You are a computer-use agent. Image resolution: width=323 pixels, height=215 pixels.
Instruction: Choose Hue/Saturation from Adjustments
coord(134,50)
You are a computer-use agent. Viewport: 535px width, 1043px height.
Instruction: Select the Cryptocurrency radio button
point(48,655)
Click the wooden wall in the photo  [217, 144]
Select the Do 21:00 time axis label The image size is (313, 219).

━━━━━━━━

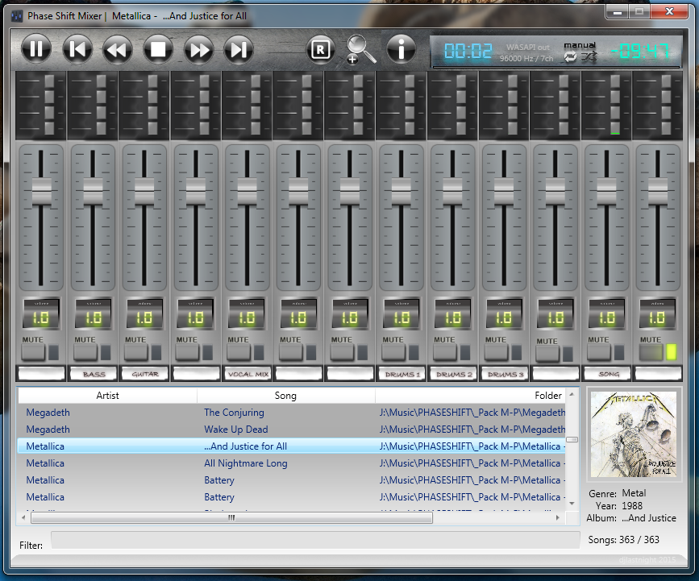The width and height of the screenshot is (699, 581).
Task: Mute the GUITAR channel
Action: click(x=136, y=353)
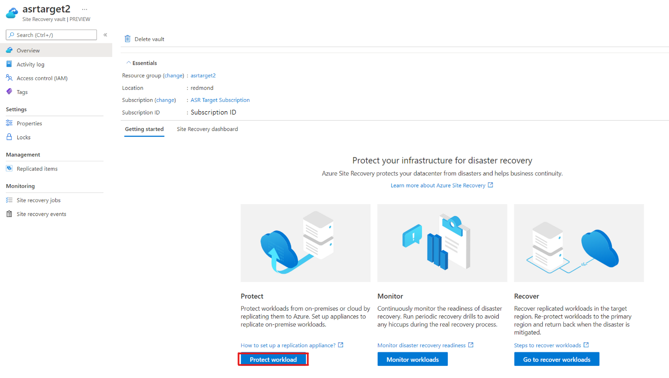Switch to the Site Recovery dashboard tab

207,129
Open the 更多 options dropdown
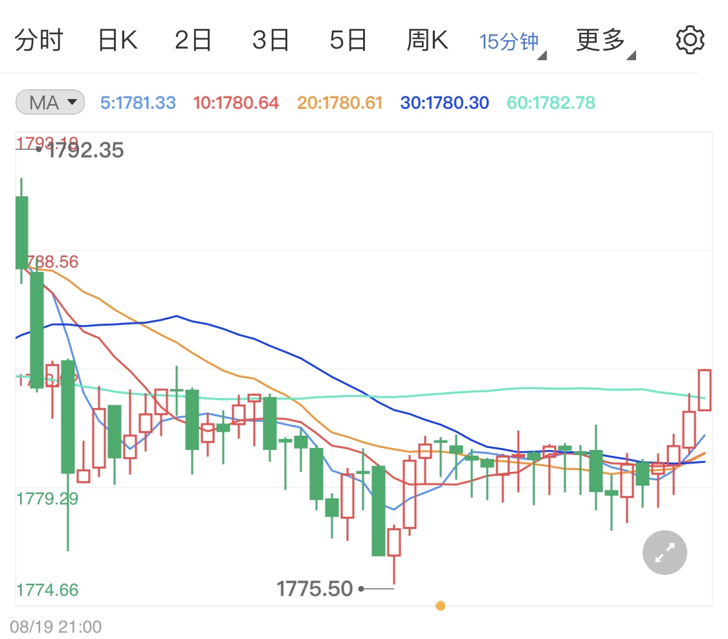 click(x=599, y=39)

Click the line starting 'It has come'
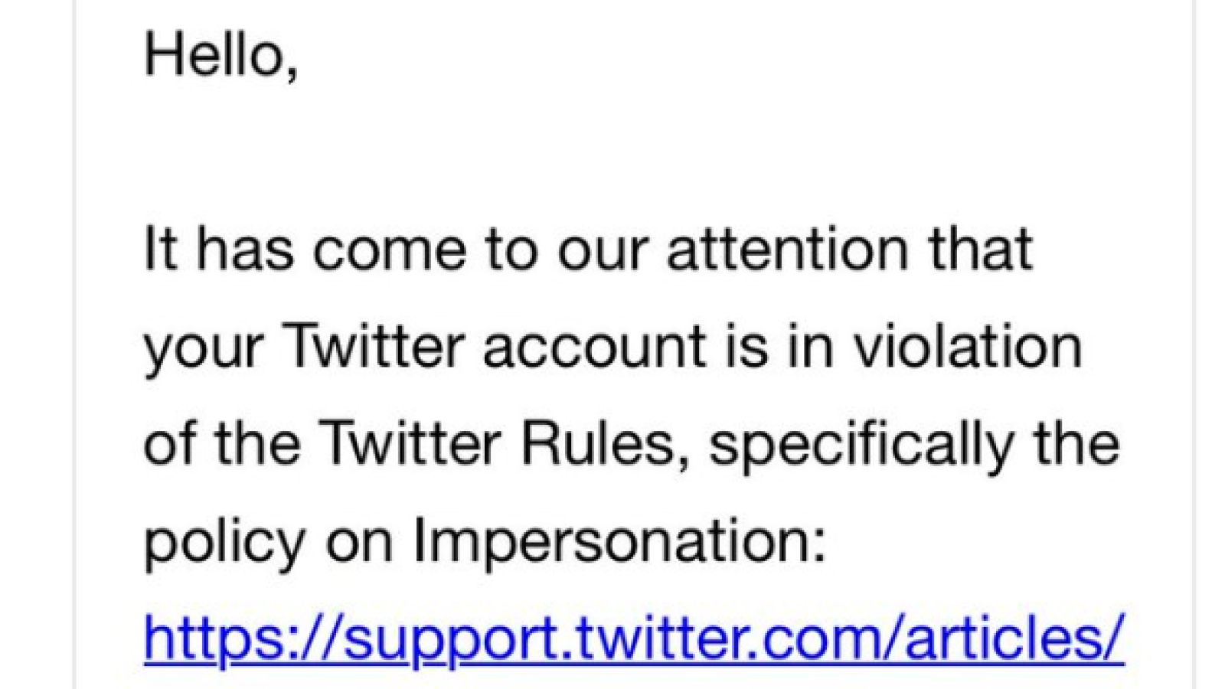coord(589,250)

━━━━━━━━

Look through the material above and print exactly the lines from the one containing "You are a computer-use agent. Image" to the one containing "Select the Do", both included, and nothing more.

You are a computer-use agent. Image resolution: width=323 pixels, height=215 pixels.
Instruction: Choose Hue/Saturation from Adjustments
coord(134,50)
You are a computer-use agent. Viewport: 535px width, 1043px height.
Instruction: Select the Cryptocurrency radio button
point(48,655)
Click the wooden wall in the photo  [217, 144]
Select the Do 21:00 time axis label The image size is (313, 219).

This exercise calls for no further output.